Material provided:
____________________

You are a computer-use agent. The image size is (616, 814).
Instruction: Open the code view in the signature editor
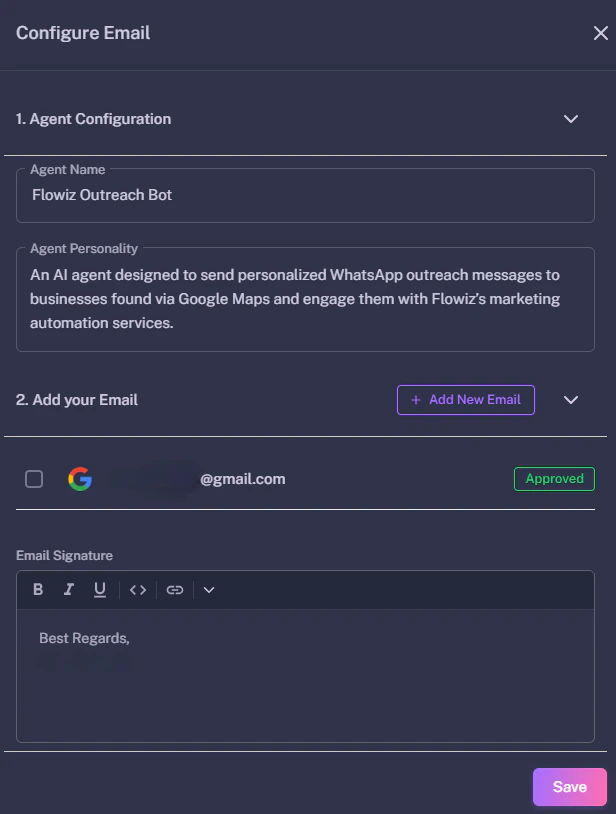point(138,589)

____________________

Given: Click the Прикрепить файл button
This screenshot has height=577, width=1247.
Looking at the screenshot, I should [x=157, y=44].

____________________

Task: Which lines in the rows above contain the word "screenshot"? Select each one and copy it in full. Count a match only when the case is the same.

Correct output:
This screenshot has height=577, width=1247.
Looking at the screenshot, I should [x=157, y=44].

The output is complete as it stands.